Everyone was either running toward or away from something. And while the images he saw when he was running didn’t always hold the deeper meanings that dreams did, they always propelled him forward. Whether he was running toward the idea of the joy they evoked or away from the idea of the fear they triggered. As he ran that morning, he remembered one of the last international competitions his father had taken him to as a child. Then he remembered the feeling of walking into his first Olympic Village. And for a fraction of a second, he thought about how easy it would be to trip and fall. But, luckily, the last thought didn’t come to pass.
He ran along the track and sped past the competition, finishing in second place by just a fraction of a second. As he heard the sound of the audience’s applause, he tried not to think too much about his memories of his father. Or the fact that he would never be there to watch Zeke cross the finish line again. He tried to focus on the fact that he’d secured his place in the quarterfinals instead of dwelling on the low-level sense of dread he’d been feeling after all of his races lately.
Once he’d said goodbye to his teammates, Zeke walked out of the changing room and through the hallways of the stadium. He congratulated a few athletes who’d just qualified and watched playbacks of his teammates’ competitions as they were shown on the screens around the stadium. Then he did a doubletake as he walked toward the reception and saw a face he immediately recognized, but hadn’t seen for years.
“Coach Chikepe!” said Zeke. The man turned around and smiled in recognition.
“Ezekiel, it’s so good to see you,” said Coach Chikepe, the head coach of Team Zimbabwe Athletics. Zeke pulled him into a handshake and then a hug. Coach Chikepe was one of the many coaches who Zeke’s dad had befriended while they traveled around the world for competitions. Zeke and Coach Chikepe caught up and started talking about Zeke’s progress since the last time they’d seen each other. The World Athletics medals he’d won (five), the world records he’d broken (three), and the height he’d added (twelve inches… well, at least a solid ten).

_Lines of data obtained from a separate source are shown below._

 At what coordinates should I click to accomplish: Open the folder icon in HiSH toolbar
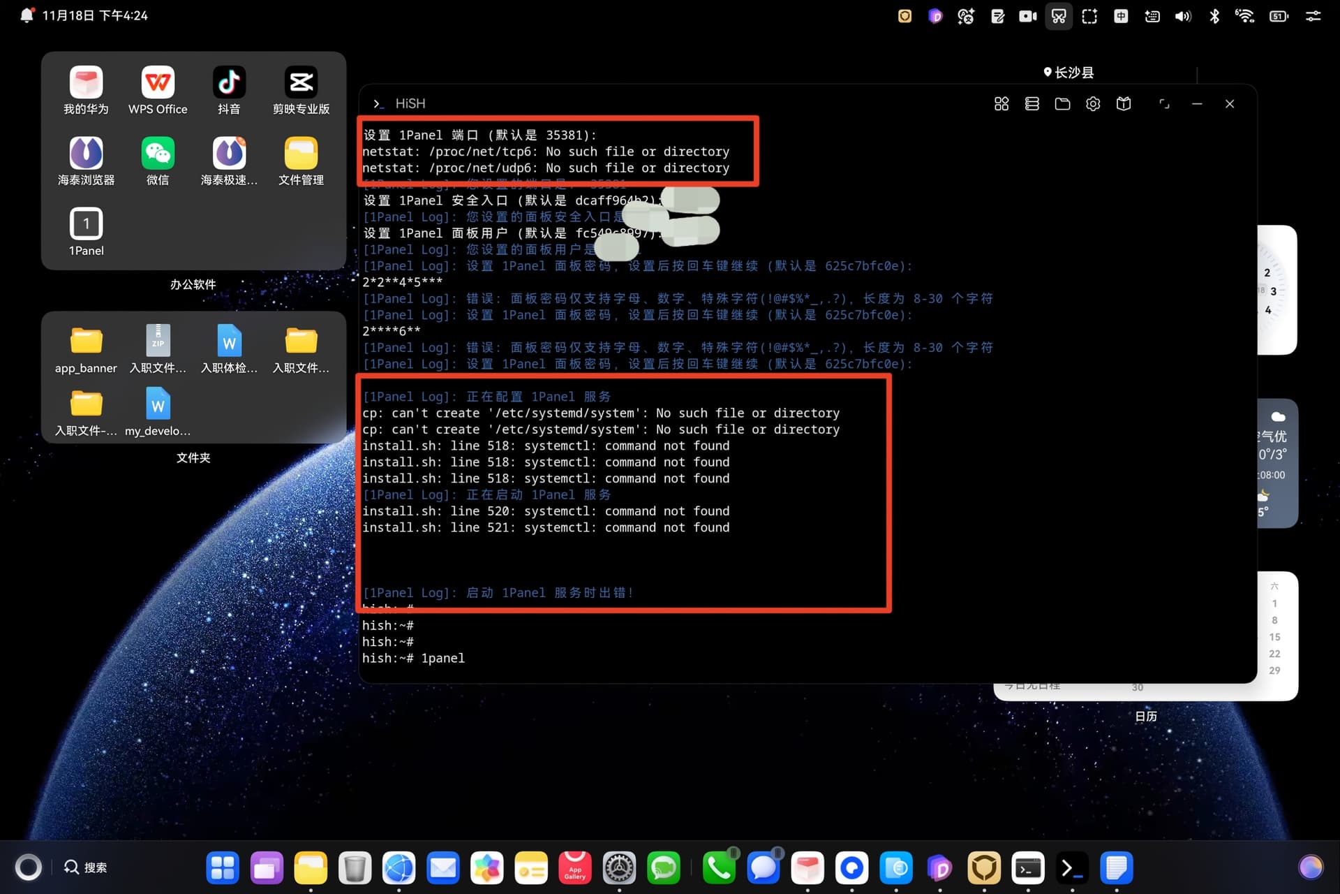click(x=1062, y=104)
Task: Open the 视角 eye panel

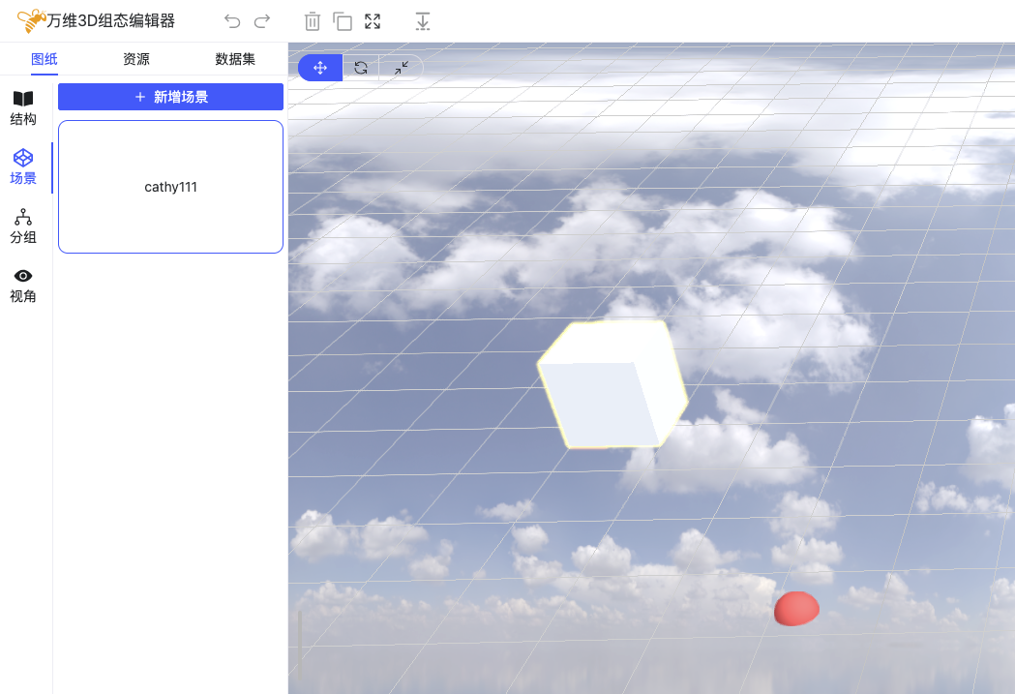Action: coord(23,286)
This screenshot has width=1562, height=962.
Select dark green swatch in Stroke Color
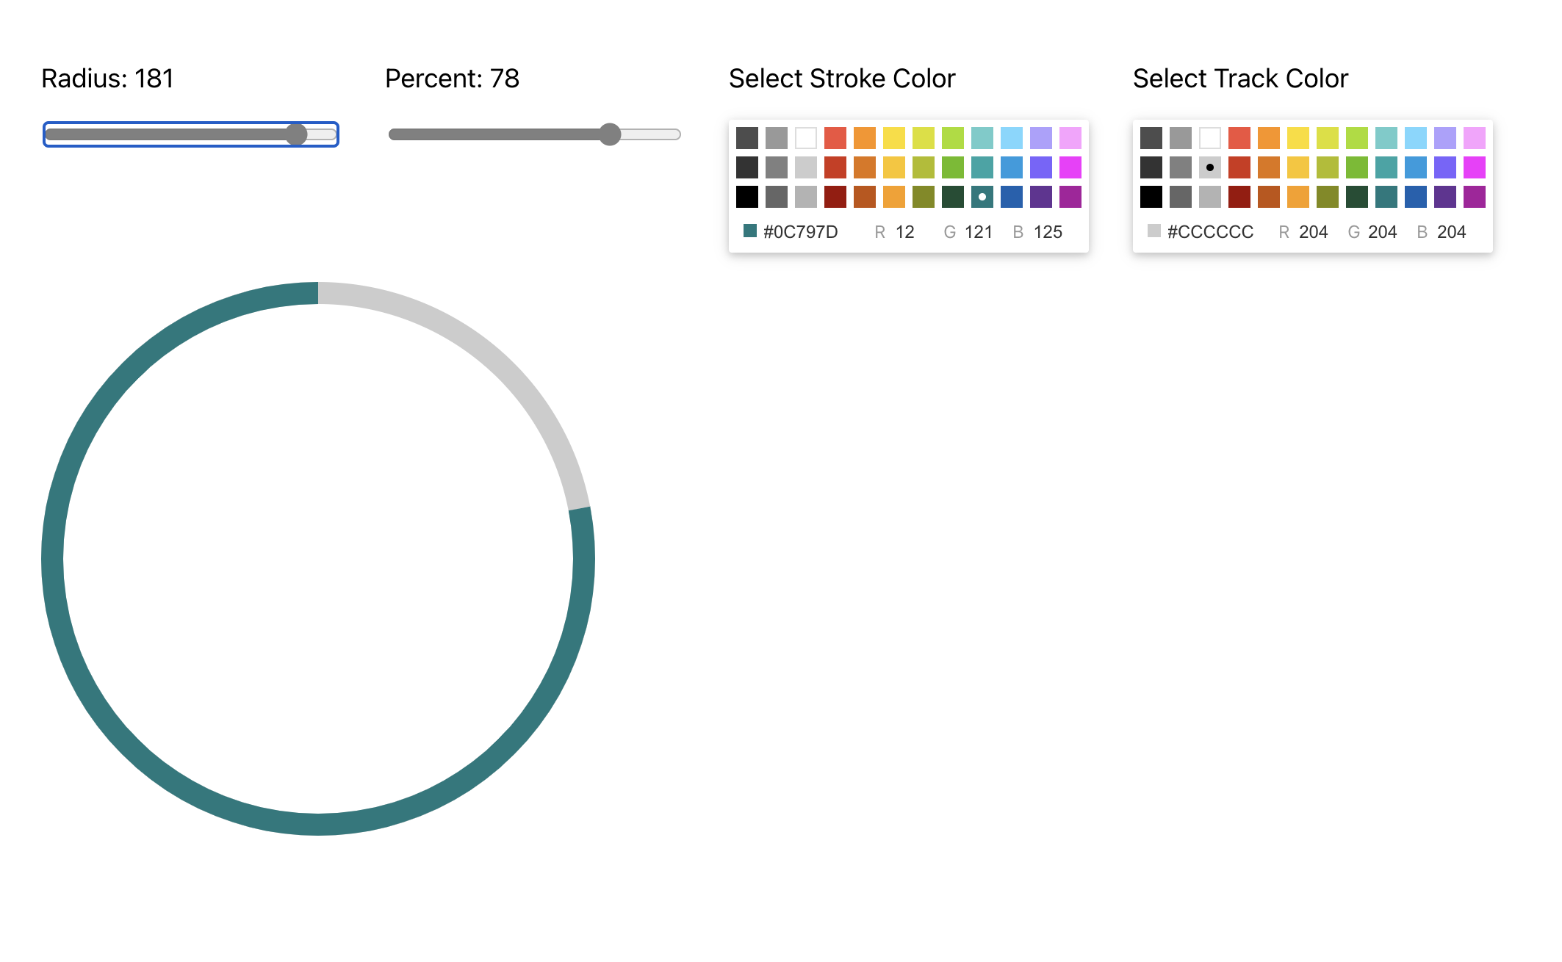pyautogui.click(x=952, y=197)
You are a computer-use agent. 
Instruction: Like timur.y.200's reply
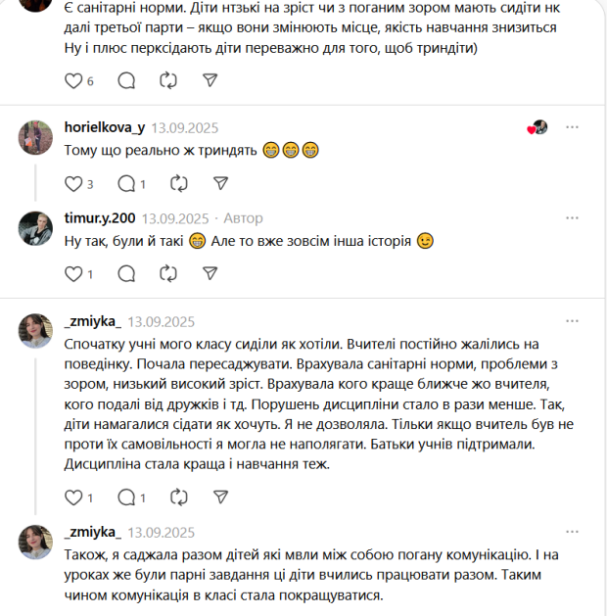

“I knew you when you couldn’t get on funfair rides, and now you’re so tall I have to look up,” Coach Chikepe said.
Zeke was never going to be a kid going to the funfair with his dad again. As he saw Coach Chikepe’s wrinkles and gray hair, he realized just how much time had passed since they’d last seen each other, at his dad’s funeral. Zeke’s expression faltered for a second. Coach Chikepe must have seen it because he patted Zeke on the shoulder.
“Your father would be so proud of you, Ezekiel,” he said.
“Yeah,” said Zeke, feeling that low but constant grief rise up again.
“Truly. We used to sit around and talk for hours as we watched you kids run. Imagined all of the things you could do, and now look—you’re doing it! Above and beyond, we thank God,” said Coach Chikepe, radiating pride.
Zeke wasn’t sure his dad would be entirely proud of him, but he brushed those thoughts aside. He took a photo with Coach Chikepe and then sent it to his family group chat to an almost immediate response from his mother, telling him to invite Coach Chikepe to dinner the next time he was in London. As Zeke walked across the Village, he bumped into another familiar face, Valentina Ross-Rodriguez. But this time it was a twenty-foot photo of her midleap. He smiled, took a picture of her photograph, and then texted it to her.
Zeke: we’ve got to stop meeting like this.
She replied straight away.
Valentina: guess who I’m celebrating your heats win with?
A photo came in of her and Haruki posing with that year’s Olympic mascot.
Valentina: we’re strategizing how I can use my 12% English ancestry to get British citizenship and become your team captain.
Zeke: well I have 0.1% English ancestry so you’re already further ahead than me
Valentina: will send over a draft of my hostile takeover plan tomorrow
Valentina: but more importantly, you’re definitely coming to my competition tomorrow night, right?